Copy each of the following lines word for word.
** BEGIN Records supplied **
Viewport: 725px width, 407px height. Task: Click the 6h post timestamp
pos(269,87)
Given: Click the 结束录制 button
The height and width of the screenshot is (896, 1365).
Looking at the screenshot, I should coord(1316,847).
** END Records supplied **
**Written response:**
Viewport: 725px width, 407px height. Task: Click the 6h post timestamp
pos(269,87)
Given: Click the 结束录制 button
The height and width of the screenshot is (896, 1365).
Looking at the screenshot, I should coord(1316,847).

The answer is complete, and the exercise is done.